# TO DO
Reproduce the winter cooling text word for word, starting at "Winter Cooling?" and ending at "eastern North America.".

Winter Cooling?

It was mentioned in recent discussion that Cohen et al. (2012) found recent winter cooling in much of the boreal (northern but not necessarily Arctic) northern hemisphere. In fact, here’s their key graph for that particular question:

Colors show the wintertime temperature trend from 1988 through 2010, with red indicating warming while blue indicates cooling, based on the HadCRUT3 gridded temperature data set. They note cooling in northern Europe, Russia, and eastern North America.


I decided to take a look at another data set for part of the area they studied, the data from NCDC (National Climate Data Center) for the 344 climate divisions covering the contiguous U.S. If we estimate the trend (by linear regression) for the winter season (Dec-Jan-Feb) only, for all U.S. climate divisions since 1988 (which is a little bit longer than the time studied in Cohen et al., since these data go through Sep.2012 while they ended with Dec.2010), it looks like this (red is warming, blue is cooling, larger dots mean faster rates):

Sure enough, the broad swath of blue in the eastern U.S. shows cooling just as reported by Cohen et al.

# GIVEN INFORMATION
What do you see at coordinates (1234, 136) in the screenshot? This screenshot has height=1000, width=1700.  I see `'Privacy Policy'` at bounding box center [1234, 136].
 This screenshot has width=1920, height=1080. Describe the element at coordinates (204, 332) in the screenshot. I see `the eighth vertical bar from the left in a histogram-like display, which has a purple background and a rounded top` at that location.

# RESULT OF THE TASK
Winter Cooling?

It was mentioned in recent discussion that Cohen et al. (2012) found recent winter cooling in much of the boreal (northern but not necessarily Arctic) northern hemisphere. In fact, here’s their key graph for that particular question:

Colors show the wintertime temperature trend from 1988 through 2010, with red indicating warming while blue indicates cooling, based on the HadCRUT3 gridded temperature data set. They note cooling in northern Europe, Russia, and eastern North America.